Individuals in your virtual workforce are likely to still be organised in what is now the virtual version of the team that they were in when in the office. And that virtual team now has a virtual leader.

Virtual Leadership


Some leaders are used to manging a virtual team. For example a software engineering team in eastern Europe delivering into their client manager in London. For other virtual leaders this is a completely new experience, and they will rely on their innate capability to master it.

As an Exec, responsible and accountable for the success of a significant part of your company, how do you ensure that engagement, morale and productivity is maintained when, for many, this new way of working is a challenge.

In other posts we note that digital transformation is not so much about the lack of digital tools - many companies invest heavily, but rather the need for leadership to change the organisational structure and the behaviours of those in it.
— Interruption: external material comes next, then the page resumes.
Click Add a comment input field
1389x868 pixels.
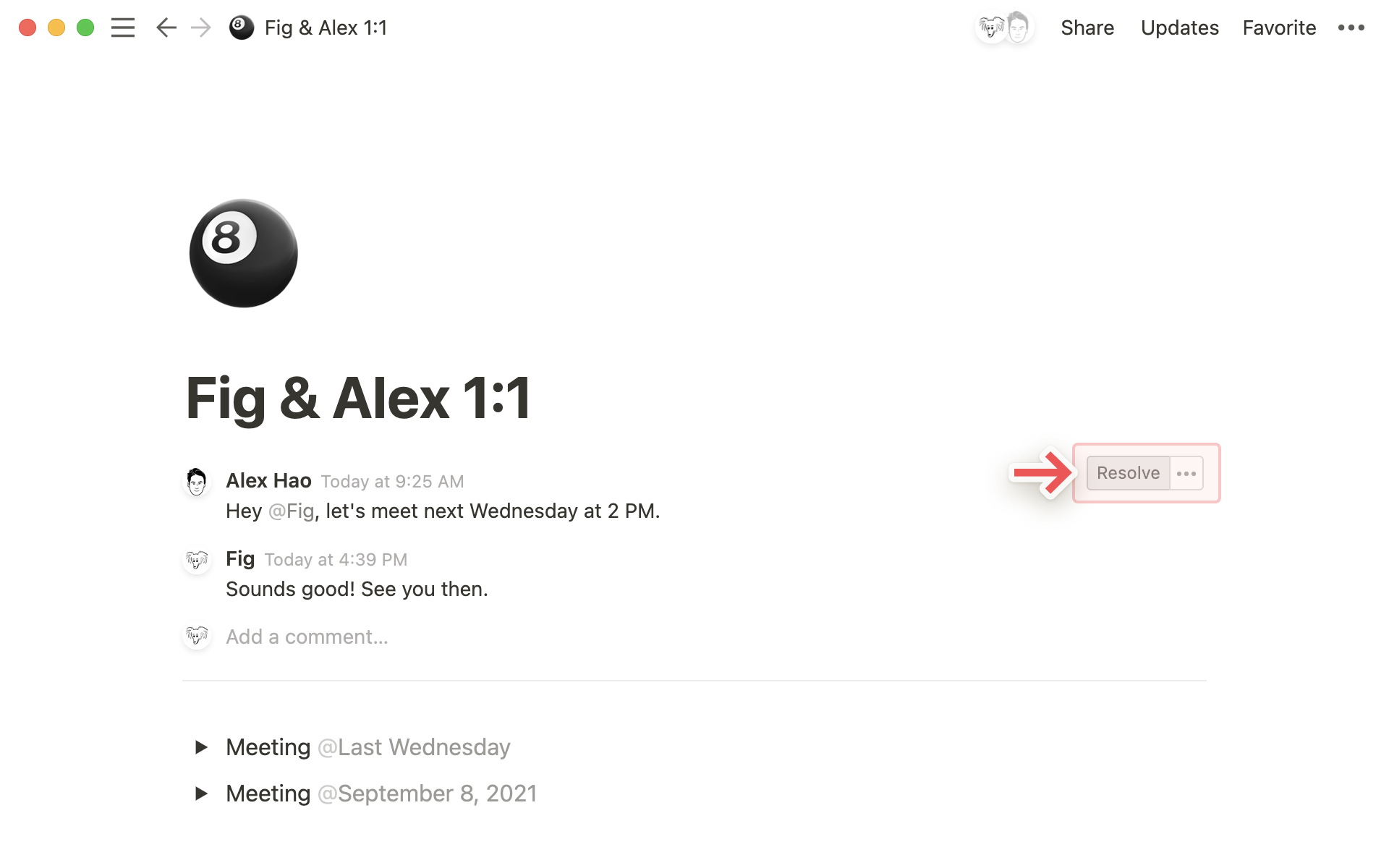[305, 636]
The skills needed by your managers when they become virtual leaders are the same skills they - and you - need to achieve digital mastery.

So, its not the lack of tooling that is a challenge, rather its your managers' lack of experience in using them, and in using them to empower the team to work in a new way.

Virtual Leadership Skills


Digital fluency, facilitating collaboration, cultural agility, and helping others build strong networks are the top skills needed more often by virtual leaders than office leaders.

In our view, this is a prioritised list of what your virtual leaders must be good at:

  1. Tool mastery - the ability to use digital tools to communicate and collaborate with remote workers, and to use them in the natural way of a millennial.
  2. Team oneness - the ability to develop a sense of team unity, a sense of purpose and direction that they all share.
  3. Individual motivation - the ability to energise their individual team members, motivate and engage. The ability to relate to individuals and to understand and respond to their hopes and fears.
  4. A connector - the ability to help their team members reach out to others they need to be in touch with, and to build their networks.
  5. Cultural awareness - the ability to recognise that each of us has different strands to our identity, so we must be aware how others think and act, and be careful to avoid pitfalls.

Of course, the list above is just as true for your leaders when they are in the office, but these traits become much more important when they need to lead teams who all sit apart.

Training designed and delivered specifically for virtual leaders is not commonly done, but is provided by 4.5 times more high-performance organisations than lower-performers. That's not surprising, because, as we've noted, these are the same skills that you need in your organisation to achieve digital mastery, and the increased revenue of those companies who are already digital masters is well documented.